Set down word for word everything in the items from the line containing "Click the Lesion B marker on angiogram" down to the end of the items, leaving the pictures out of your answer.

■ ■ ■ ■

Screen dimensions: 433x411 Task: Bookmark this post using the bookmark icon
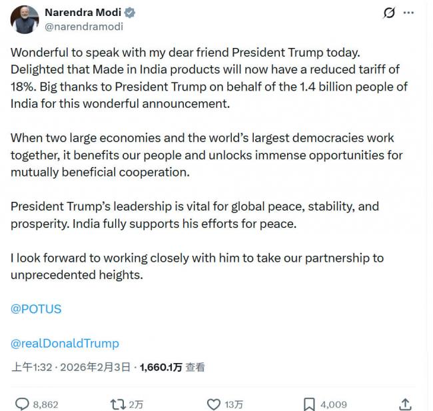click(309, 404)
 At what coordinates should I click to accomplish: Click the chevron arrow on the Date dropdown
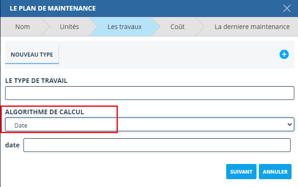(x=290, y=124)
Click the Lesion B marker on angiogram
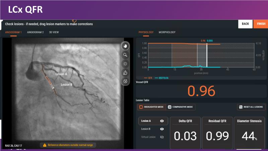268x151 pixels. [53, 87]
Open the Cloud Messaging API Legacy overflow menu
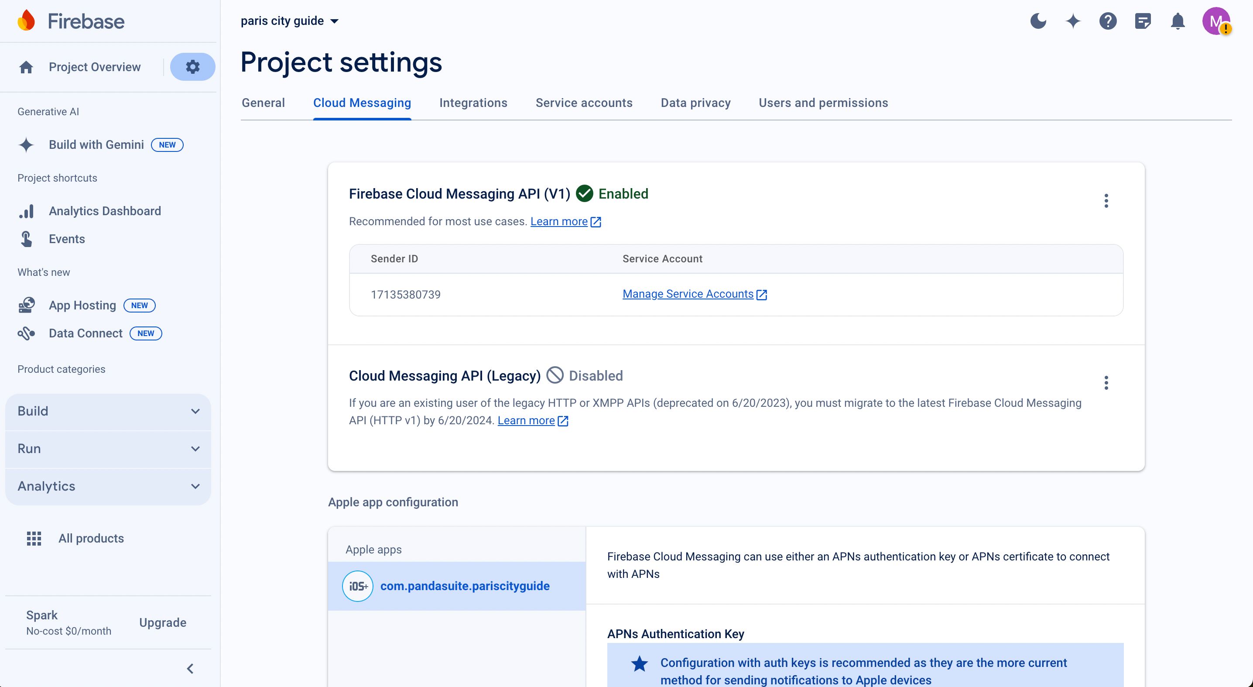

■ ■ ■ ■

#### Finished task
Click the Lesion B marker on angiogram
268x151 pixels. [53, 87]
Open the Cloud Messaging API Legacy overflow menu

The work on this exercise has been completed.